Earlier today I caught an episode of the Jimmy Neutron cartoon on Nickelodeon. In it, Jimmy had brought Thomas Edison to the present, and the longer Edison was away from his own time, more and more electrically-operated machines either disappeared or stopped working. Jimmy's two friends were riding a roller coaster when the whole thing spontaneously lost power, and their car was stuck upside down (and when the power returned later, their car resumed its travel).
This threw me a bit, because roller coaster cars don't run on electricity; they mostly run on inertia. Cars are pulled to the top of certain hills by motors, but then gravity and momentum do the rest. There's no reason for the car to stop due to a lack of electricity, particularly not upside-down.
Sure, this is a cartoon about a time-travelling Thomas Edison and vanishing jukeboxes. Malfunctioning roller coasters are its least absurd element. But 'electricity is disappearing' was the conceit that was introduced, and then executed poorly. I remember Mark Waid doing a similar thing in his "Tower of Babel" arc in JLA. Ra's al Ghul had rendered the people of the world illiterate, which is certain to create some havoc.

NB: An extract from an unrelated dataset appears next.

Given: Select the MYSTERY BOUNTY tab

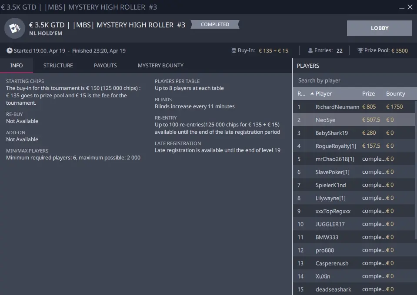Looking at the screenshot, I should [x=160, y=66].
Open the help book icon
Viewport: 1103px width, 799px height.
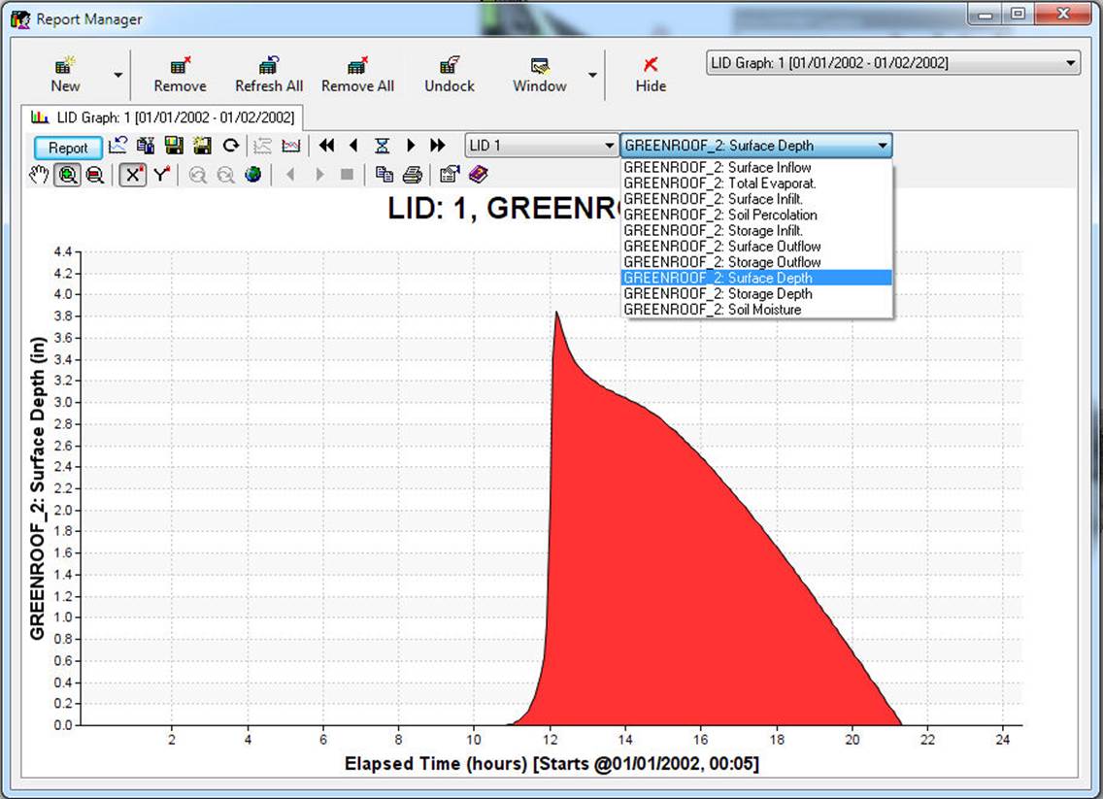pyautogui.click(x=478, y=174)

But one of the dangers shown was somebody jumping on the subway tracks when they couldn't read the "Danger: Third Rail is Deadly" sign. As if Ra's had made people not only illiterate, but forgetful and stupid. The sample scenario just didn't jive with the fantastic conceit.
On a related note, every so often one hears about a roller coaster getting stuck upside down. What *can* go wrong on a coaster to make that happen? This one apparently had a broken wheel assembly, but what other mechanical snafus that can cause such a problem?